If policymakers fail to provide the additional voucher renewal funds needed, the consequences will be severe: approximately 50,000 housing vouchers that families are currently using would not receive renewal funding in 2021. The result would be a sharp drop in the number of families receiving aid at a time when millions of low-income households are struggling to pay rent and remain stably housed during the pandemic.

End Notes

[1] For background on the Housing Choice Voucher program, see “Policy Basics: The Housing Choice Voucher Program,” CBPP, May 3, 2017, https://www.cbpp.org/research/housing/policy-basics-the-housing-choice-voucher-program.

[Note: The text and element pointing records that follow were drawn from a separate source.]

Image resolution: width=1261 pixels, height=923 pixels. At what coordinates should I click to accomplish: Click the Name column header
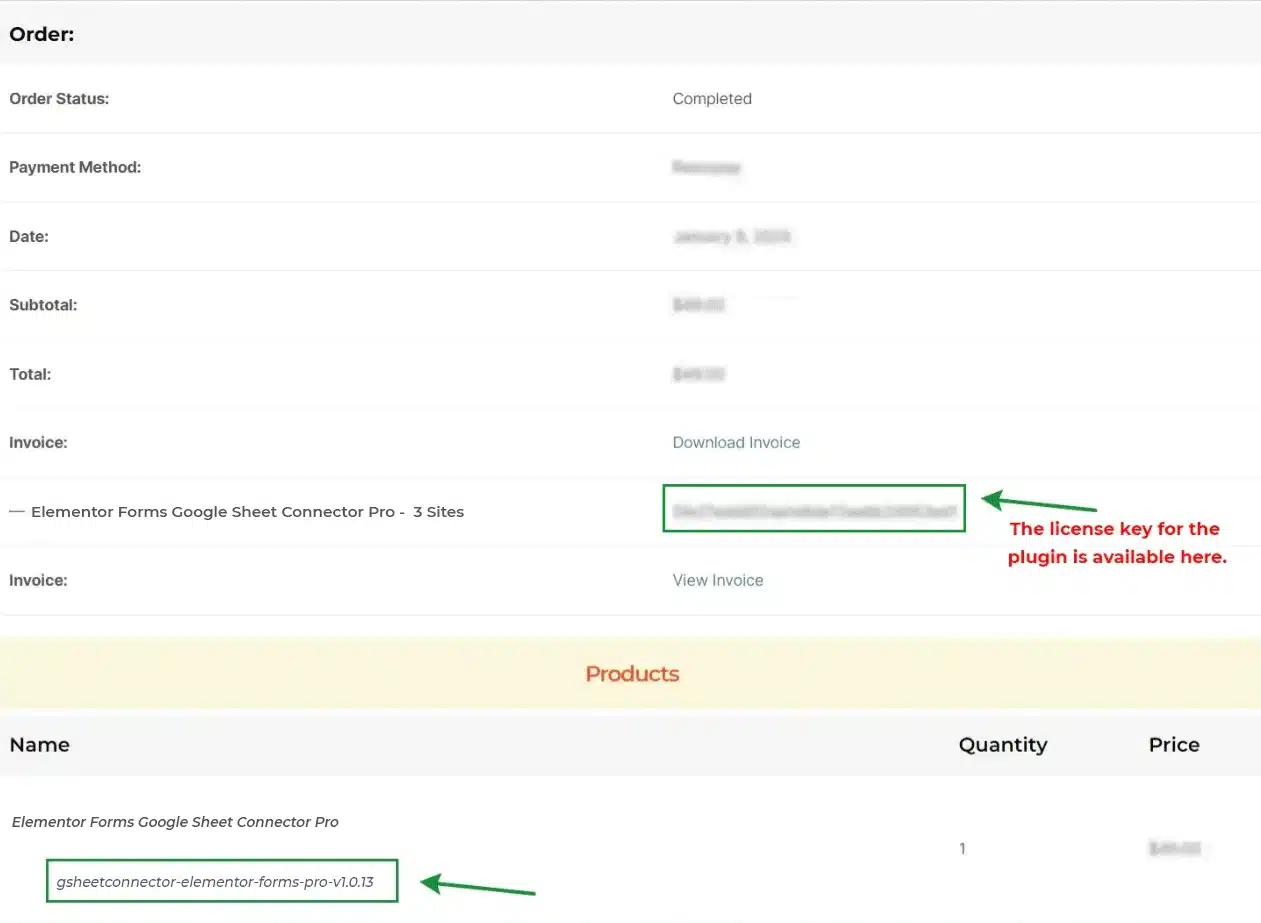point(39,744)
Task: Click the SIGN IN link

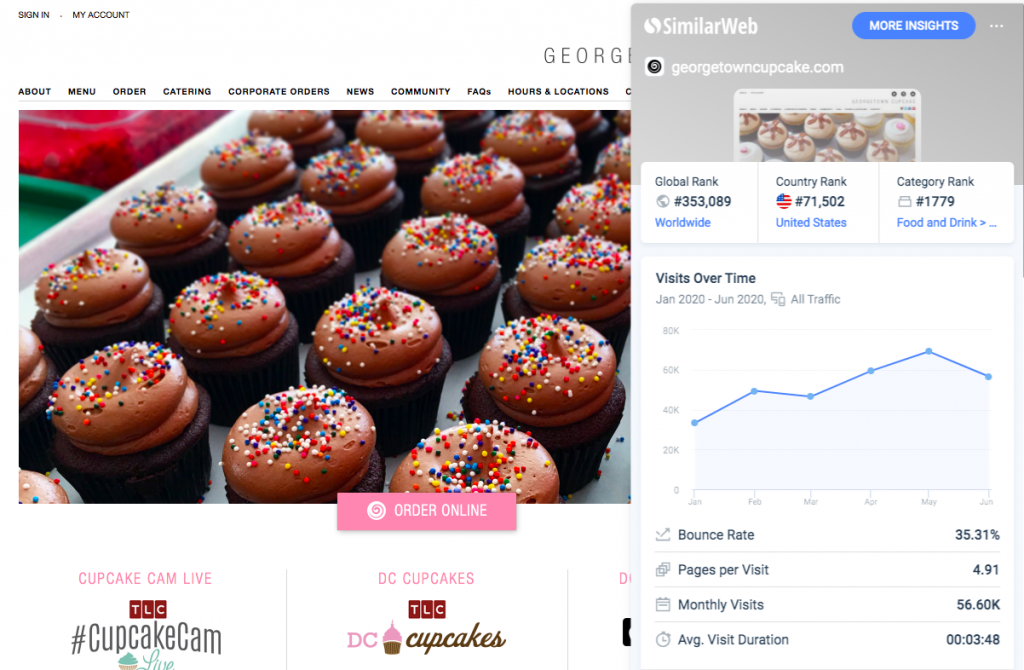Action: point(34,14)
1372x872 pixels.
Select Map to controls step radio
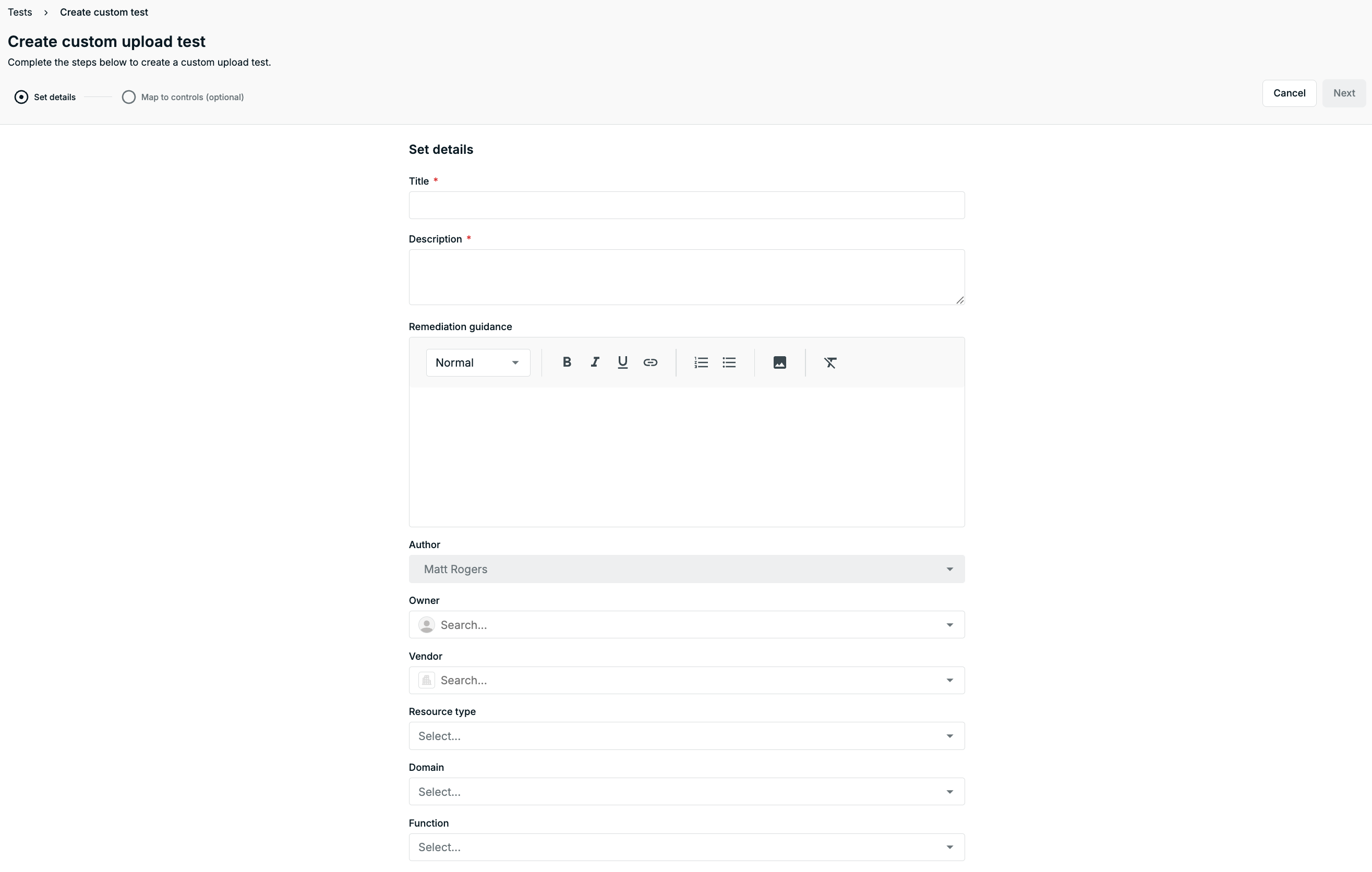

[2] CBPP, “Tracking the COVID-19 Recession’s Effects on Food, Housing, and Employment Hardships,”, updated November 20, 2020, https://www.cbpp.org/research/poverty-and-inequality/tracking-the-covid-19-recessions-effects-on-food-housing-and.

[3] Peggy Bailey and Douglas Rice, “Pandemic Relief Must Include Comprehensive Housing Assistance for People Experiencing the Most Severe Hardship,” CBPP, July 27, 2020, https://www.cbpp.org/research/housing/pandemic-relief-must-include-comprehensive-housing-assistance-for-people.

[4] These estimates assume that per-voucher costs will rise at a rate of 5.4 percent for the remainder of 2020 and through 2021. This rate is somewhat higher than pre-COVID-19 rates of inflation, but well below the rate of increase from February through August of this year.